If the general meeting has already been called before 14 March 2020, the administrative body may cancel it or change the place and date of the meeting. To do so, it must publish a notice at least 48 hours in advance on the company’s website (provided that it has been registered in the Mercantile Registry) or, failing that, in the BOE (although the rule should refer to the BORME). In the event of a cancellation, the meeting must be reconvened within one month of the end of the state of alarm.

The notary requested to draw up the minutes of the meeting may attend the meeting by videoconference.

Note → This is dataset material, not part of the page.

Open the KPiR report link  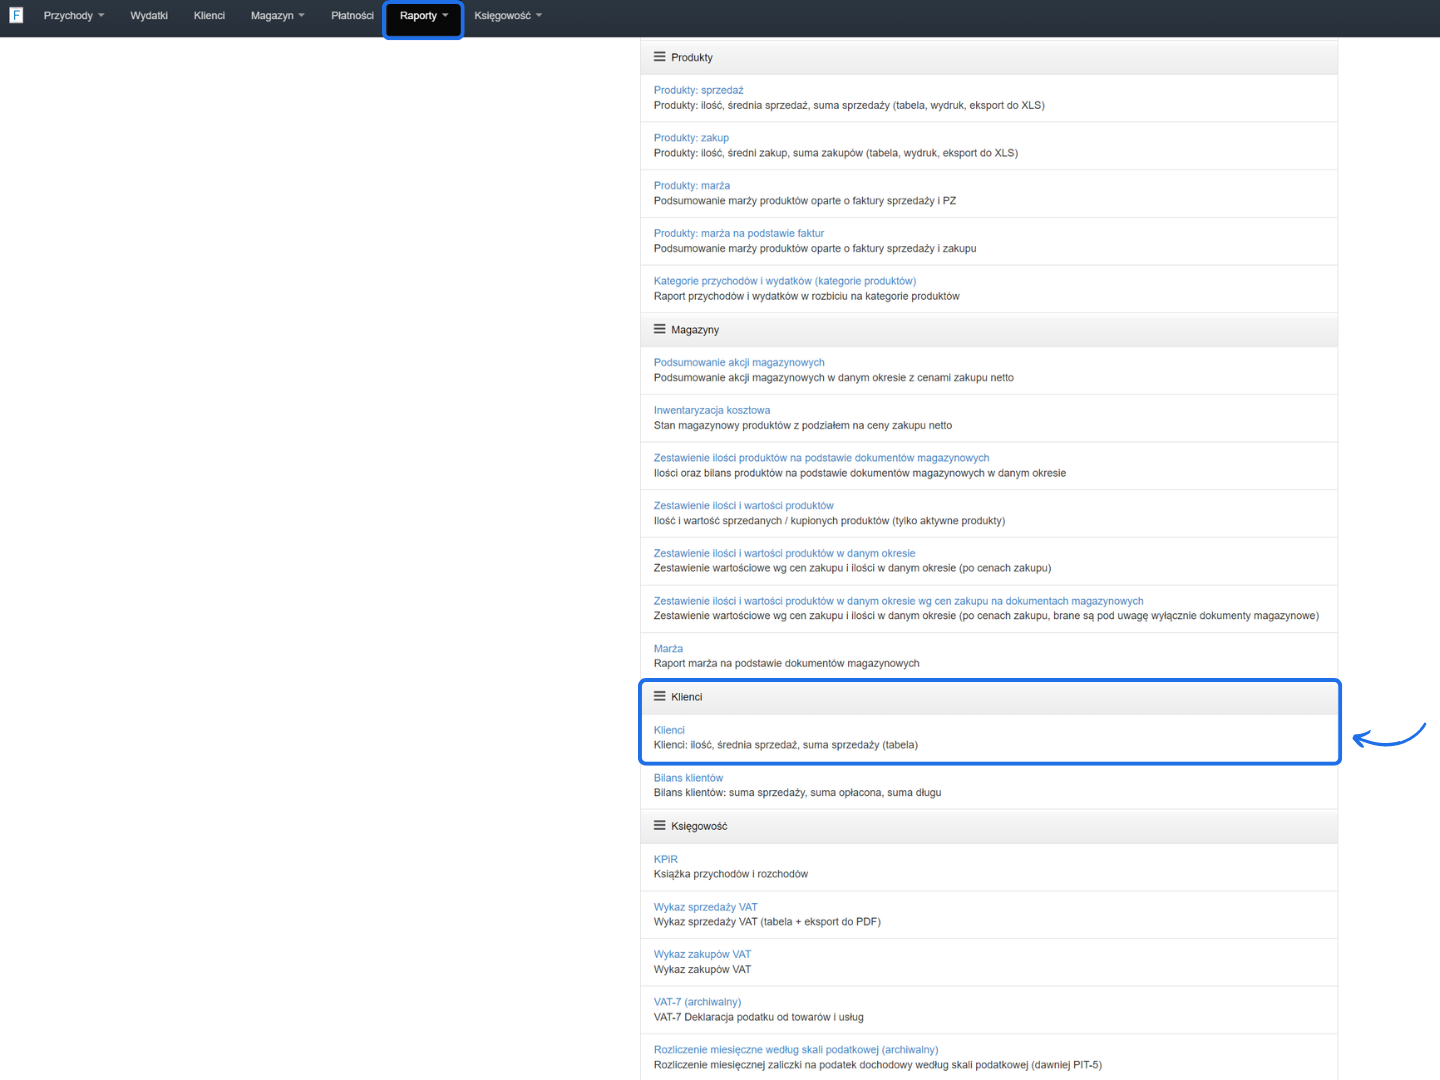coord(665,859)
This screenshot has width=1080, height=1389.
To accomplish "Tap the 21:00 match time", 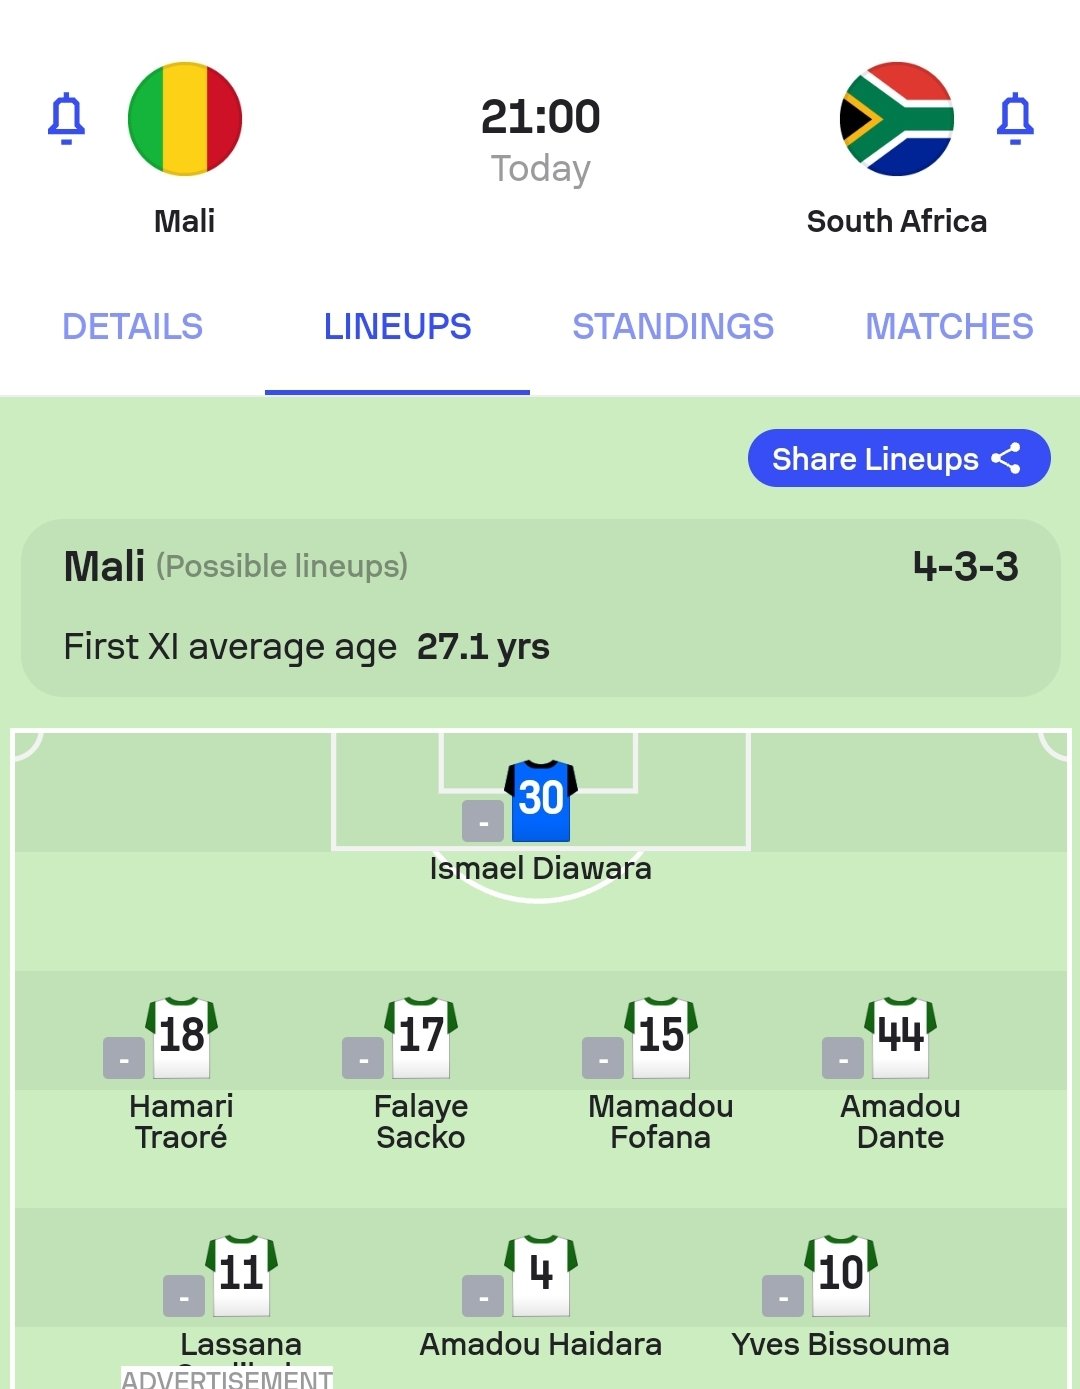I will (540, 117).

Additionally, Royal Decree Law 8/2020 has introduced exceptional rules applicable to the formulation, audit and approval of the financial statements:

  • The deadline for formulating the financial statements, which in general is 3 months from the end of the financial year, shall be 3 months from the end of the state of alarm. However, the formulation of the financial statements made during the state of alarm is valid.
  • If the financial statements are formulated before or during the state of alarm, the period for their verification by the auditor shall be understood to be extended by 2 months from the end of the state of alarm.
  • The ordinary general meeting which must approve the financial statements shall meet within 3 months from the end of the period for formulating them, i.e. within 6 months from the end of the state of alarm. The deadline for filing the financial statements with the Mercantile Registry remains the same: 1 month from their approval.
  • The proposed allocation of earnings set out in the notes to the financial statements may be replaced or this item may be withdrawn from the agenda of the general meeting.

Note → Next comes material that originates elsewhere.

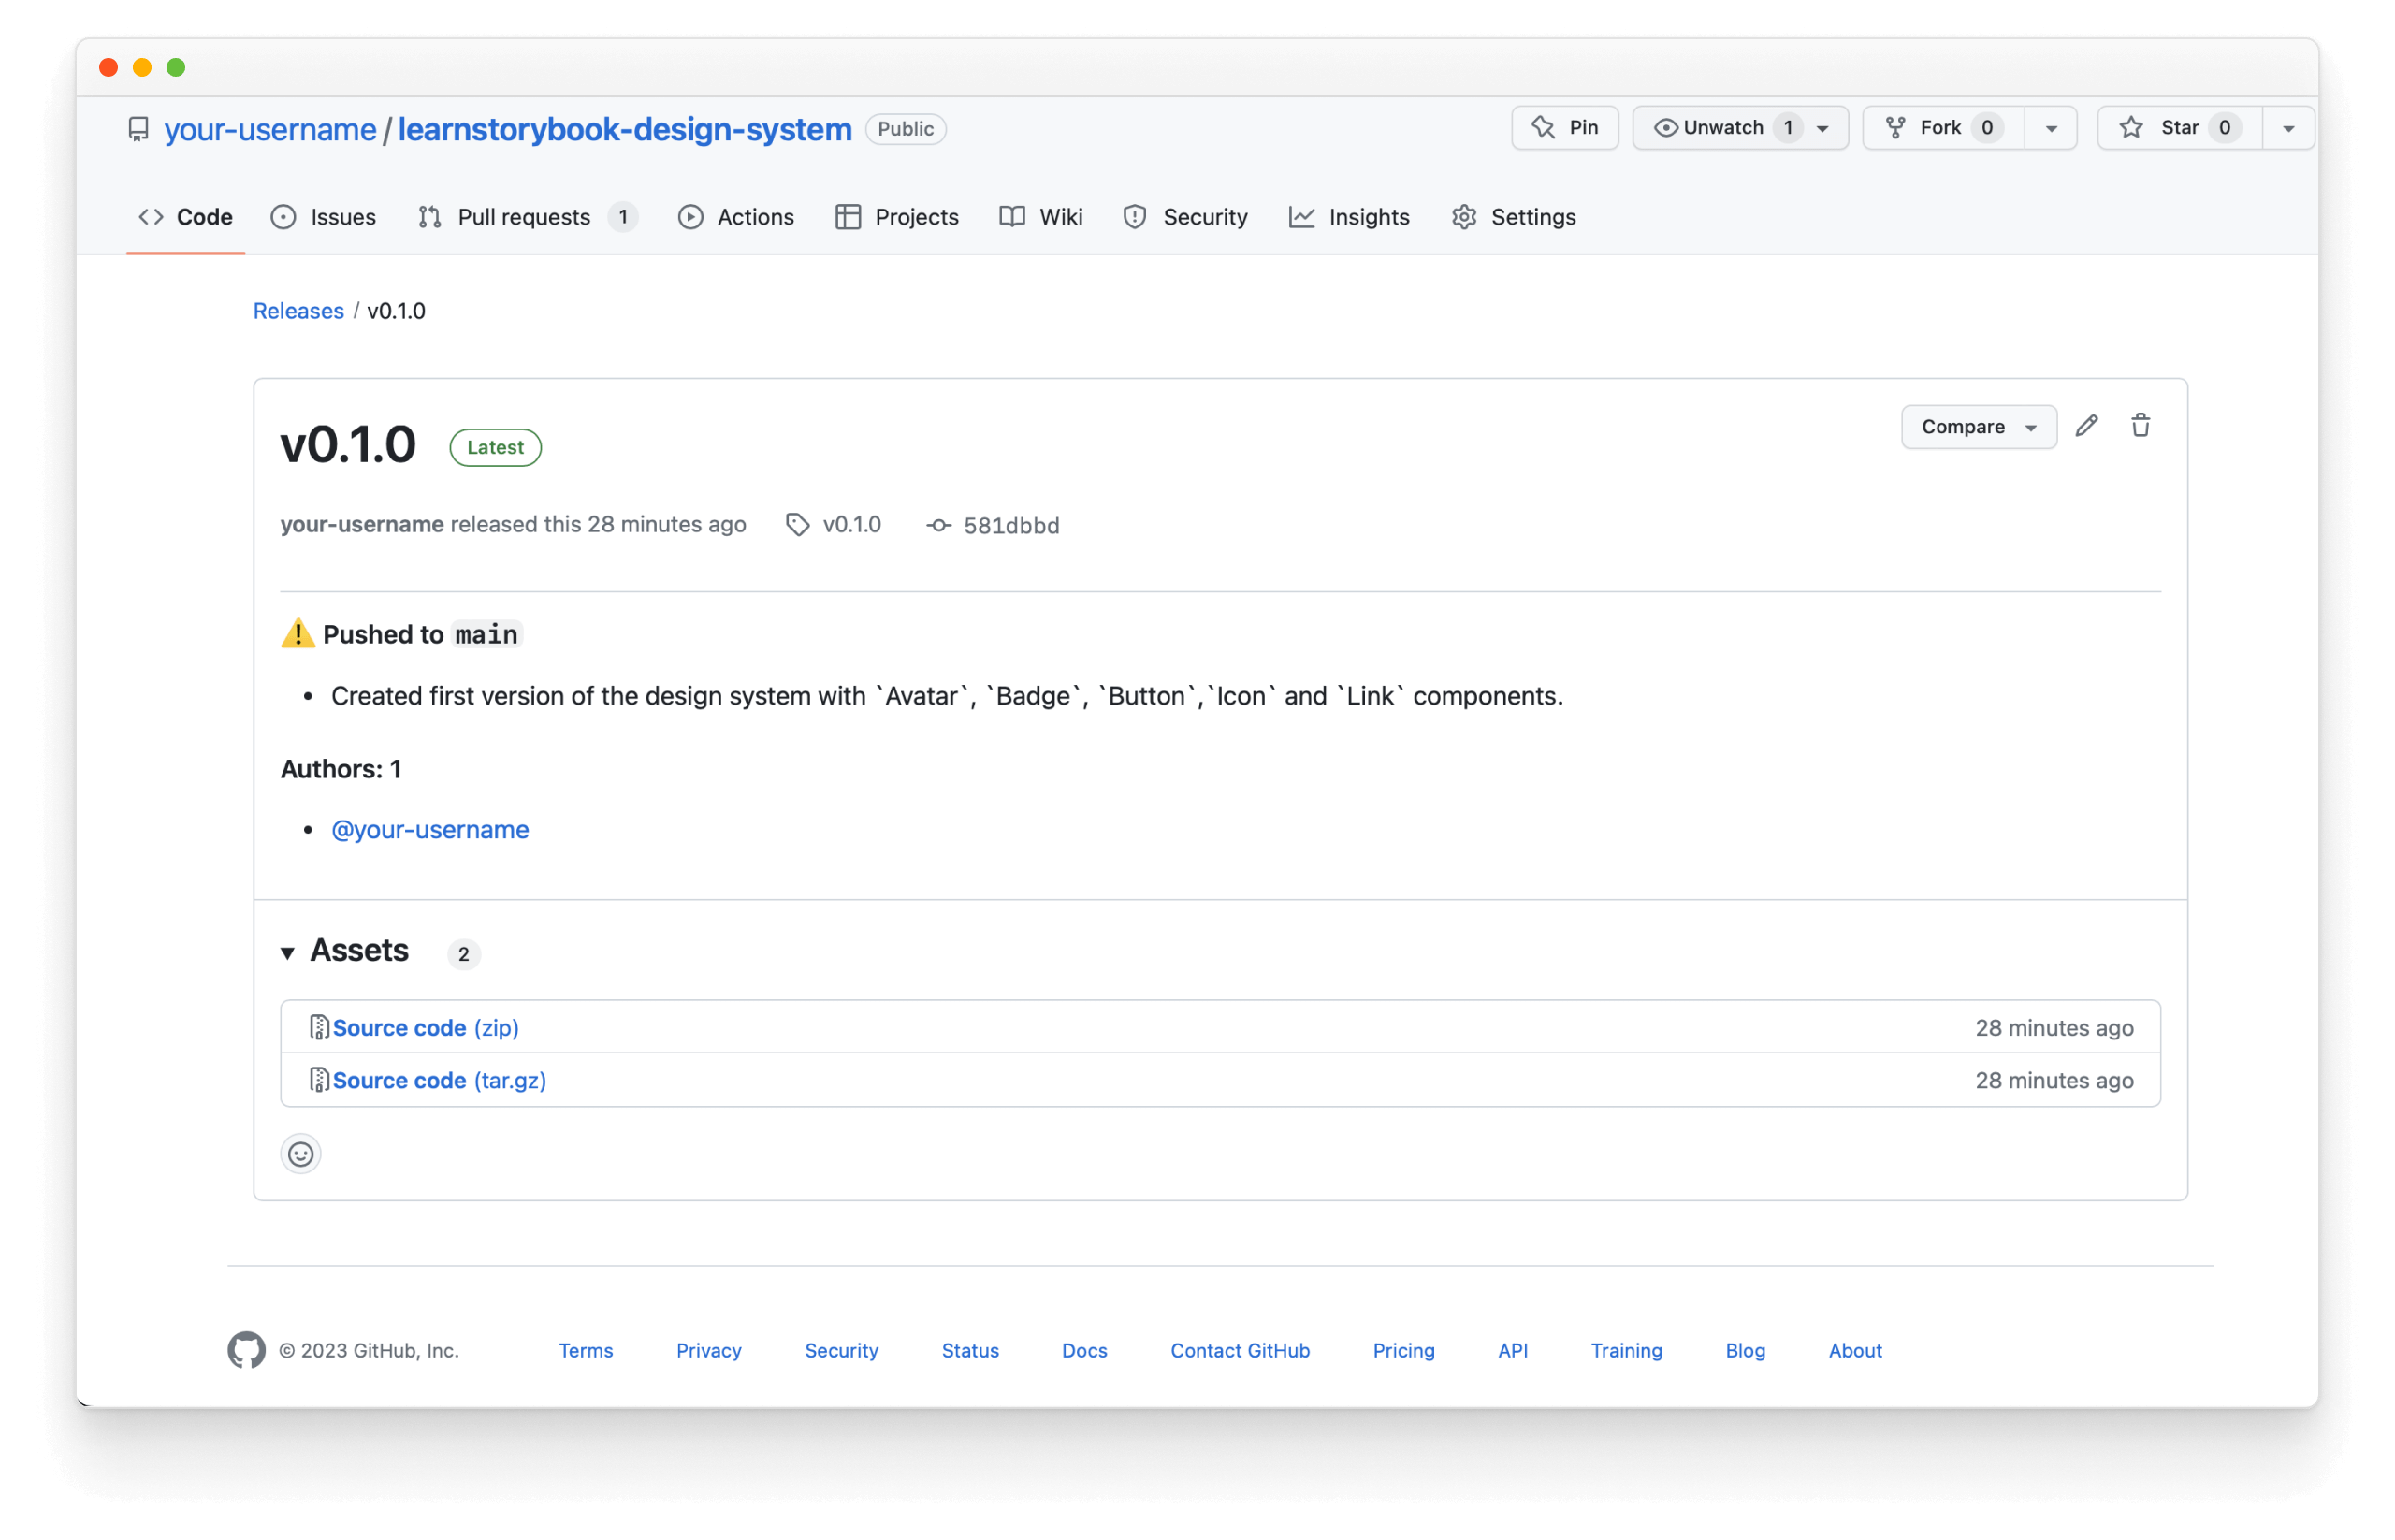Download Source code zip asset
2395x1540 pixels.
[x=426, y=1026]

The financial consequences that the state of alarm may cause to the companies have motivated the following measures in the corporate and insolvency areas:

  • In the event that, before or during the state of alarm, a legal or bylaw cause for dissolution arises (in particular, the reduction of equity to less than half of the capital), the period of 2 months within which the directors have to call the general meeting that will have to resolve the dissolution or enervate the cause is suspended until the end of the state of alarm. If the cause for dissolution has occurred during the period of the state of alarm, the directors are not liable for the company’s debts incurred during that period (although, in accordance with the general rule, such liability only arises in the event of failure to call the general meeting).
  • During the period of the state of alarm, the debtor who is in a state of insolvency is not obliged to file for insolvency. This prevents the failure to comply with the 2-month deadline for filing such an application from resulting in the classification of the insolvency as culpable and in the liability of the directors. If the debtor has notified the court that negotiations have been initiated with its creditors (so-called “pre-insolvency proceedings”), he is also not obliged to file for insolvency while the state of alarm is in force. However, the suspension of all legal proceedings provided for in the Royal Decree on the state of alarm means that the debtor will not be able to file for insolvency either, should he wish to benefit from the effects of the same.
  • Until 2 months have elapsed from the end of the state of alarm, any applications for insolvency filed by the creditors will not be admitted by the court, and if the debtor has submitted its own application for insolvency, it will be admitted with preference, even if it has been filed after the creditors’ application.

Finally, Royal Decree Law 8/2020 has introduced two exceptional corporate measures of lesser relevance:

  • During the state of alarm, the shareholders of capital companies cannot exercise their right to separation.
  • If during the state of alarm, the term of the company as set out in the statutes ends, the company will not be dissolved until 2 months have elapsed from the termination of said state.